• _Tarefa a_
Nas linhas fornecidas, copie sem nenhuma alteração o trecho que começa na linha que contém "Click the Stand" e termina na linha que contém "pyautogui.click(x=513, y=254)", incluindo as duas.

• _Texto_
▽

Ainda não há um destino para aquelas infra-estruturas, mas há tentativas. Há quem aposte num projecto para a produção de hidrogénio verde, o H2Sines, para consumo nacional e exportação para o norte da Europa. Há, porém, outra hipótese complementar: a de desenvolver na antiga termoeléctrica uma central dessalinizadora. A dessalinização elimina os minerais (maioritariamente, sal) da água do mar mediante processos físicos e químicos para transformar a água salgada em doce ou salobra para consumo humano ou para outras finalidades, como indústria e agricultura, por exemplo.

“Já houve projectos apresentados à EDP para a instalação de uma dessalinizadora”, diz Rui Ferin Cunha, da direcção de controlo de gestão da EDP, destacando que o assunto da dessalinização é acompanhado e estudado pela EDP enquanto alternativa tecnológica para a produção de água e como indústria grande cliente de electricidade, mas esta não tem ainda uma posição tomada sobre a implementação de qualquer projecto. A verdade é que a EDP tem um know-how acumulado nesta área. “Usamos há muito tempo a tecnologia de dessalinização nas centrais termoeléctricas, uma vez que estas necessitam de produzir vapor - seja água do rio ou do mar - para a condensação e o arrefecimento das máquinas que produzem electricidade e não a podem fazer circular sem a tratar. Sem lhe tirar o sal, no caso de vir do mar”, explica Rui Ferin Cunha.

Esta circunstância coloca outra central no rol de interesses de possíveis promotores do negócio privado da dessalinização: a termoeléctrica de Setúbal, localizada na zona industrial da península da Mitrena, a última central térmica convencional e a de maior potência a queimar fuelóleo em Portugal. Esteve 30 anos em funcionamento e chegou a abastecer 25% da população portuguesa no território continental. Ao derrubar as duas chaminés, a empresa criava condições no terreno para viabilizar um novo projecto. Na altura, o Observador noticiou, citando Rui Teixeira, presidente da EDP Produção, que a empresa pretendia receber um projecto sustentável e que ainda não tinha nada definido, mas que gostaria muito que pudesse ser um parque solar. Por enquanto, ainda não é, mas pode ser uma dessalinizadora também.

Infra-estruturas existentes

A dessalinização é um cliente apetitoso para o negócio da EDP, pois a maior fatia do seu custo operacional é a electricidade: 50% da factura. Há, contudo, alguns entraves pertinentes que se prendem com os activos existentes. Alguns pertencem à EDP, outros são licenças e concessões cuja legislação não é clara em atribuir à empresa energética algum direito sobre tais activos.

Segundo Rui Ferin Cunha, o investimento teria de ser de raiz no que respeita a membranas, bombas ou filtros. No entanto, salienta que três aspectos tornam estas infra-estruturas muito atractivas para este negócio: o terreno já tem uso industrial; possui um ponto de interligação com a rede eléctrica - algo fundamental, pois facilita o abastecimento de electricidade à unidade de dessalinização, seja através de produção própria de electricidade com energias renováveis (solar, eólica ou um mix de ambas), seja utilizando a rede pública; por fim, tem uma tomada de água do mar (adutores) já instalada que permite retirar a água e devolvê-la ao mar (emissários).

△

• _Material fornecido_

▽

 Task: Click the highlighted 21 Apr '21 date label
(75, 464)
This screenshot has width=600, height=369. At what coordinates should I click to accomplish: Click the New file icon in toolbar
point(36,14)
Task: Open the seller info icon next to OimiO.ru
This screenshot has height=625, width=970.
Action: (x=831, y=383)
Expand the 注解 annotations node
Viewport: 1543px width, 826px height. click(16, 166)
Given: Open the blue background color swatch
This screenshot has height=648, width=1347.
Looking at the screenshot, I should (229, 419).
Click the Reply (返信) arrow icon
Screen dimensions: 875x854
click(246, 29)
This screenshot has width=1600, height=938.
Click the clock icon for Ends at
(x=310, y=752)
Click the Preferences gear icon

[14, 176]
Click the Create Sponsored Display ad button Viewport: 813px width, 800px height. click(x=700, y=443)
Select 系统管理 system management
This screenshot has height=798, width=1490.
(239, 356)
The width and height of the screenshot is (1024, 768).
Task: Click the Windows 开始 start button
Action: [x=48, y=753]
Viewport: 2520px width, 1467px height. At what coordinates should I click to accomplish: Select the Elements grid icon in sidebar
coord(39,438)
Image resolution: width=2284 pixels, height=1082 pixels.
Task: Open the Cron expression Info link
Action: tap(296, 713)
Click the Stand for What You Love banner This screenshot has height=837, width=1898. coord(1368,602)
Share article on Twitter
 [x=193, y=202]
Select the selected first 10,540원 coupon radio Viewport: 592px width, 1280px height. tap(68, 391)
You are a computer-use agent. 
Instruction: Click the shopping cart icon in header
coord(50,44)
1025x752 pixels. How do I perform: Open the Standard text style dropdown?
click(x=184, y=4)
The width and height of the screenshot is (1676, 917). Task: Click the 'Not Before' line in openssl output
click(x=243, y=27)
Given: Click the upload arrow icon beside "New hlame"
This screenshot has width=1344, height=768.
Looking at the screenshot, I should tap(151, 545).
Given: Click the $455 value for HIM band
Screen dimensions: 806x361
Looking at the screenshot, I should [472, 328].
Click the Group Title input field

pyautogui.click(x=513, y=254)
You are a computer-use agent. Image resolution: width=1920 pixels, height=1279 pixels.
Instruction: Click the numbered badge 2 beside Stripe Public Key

△

• _Tarefa b_
Traduza para o inglês esta frase do texto sobre dessalinização: "Esteve 30 anos em funcionamento e chegou a abastecer 25% da população portuguesa no território continental."

• _Resposta escrita a_
Click the Stand for What You Love banner This screenshot has height=837, width=1898. coord(1368,602)
Share article on Twitter
 [x=193, y=202]
Select the selected first 10,540원 coupon radio Viewport: 592px width, 1280px height. tap(68, 391)
You are a computer-use agent. 
Instruction: Click the shopping cart icon in header
coord(50,44)
1025x752 pixels. How do I perform: Open the Standard text style dropdown?
click(x=184, y=4)
The width and height of the screenshot is (1676, 917). Task: Click the 'Not Before' line in openssl output
click(x=243, y=27)
Given: Click the upload arrow icon beside "New hlame"
This screenshot has width=1344, height=768.
Looking at the screenshot, I should tap(151, 545).
Given: Click the $455 value for HIM band
Screen dimensions: 806x361
Looking at the screenshot, I should [472, 328].
Click the Group Title input field

pyautogui.click(x=513, y=254)

• _Resposta escrita b_
It operated for 30 years and at one point supplied 25% of the Portuguese population on the mainland.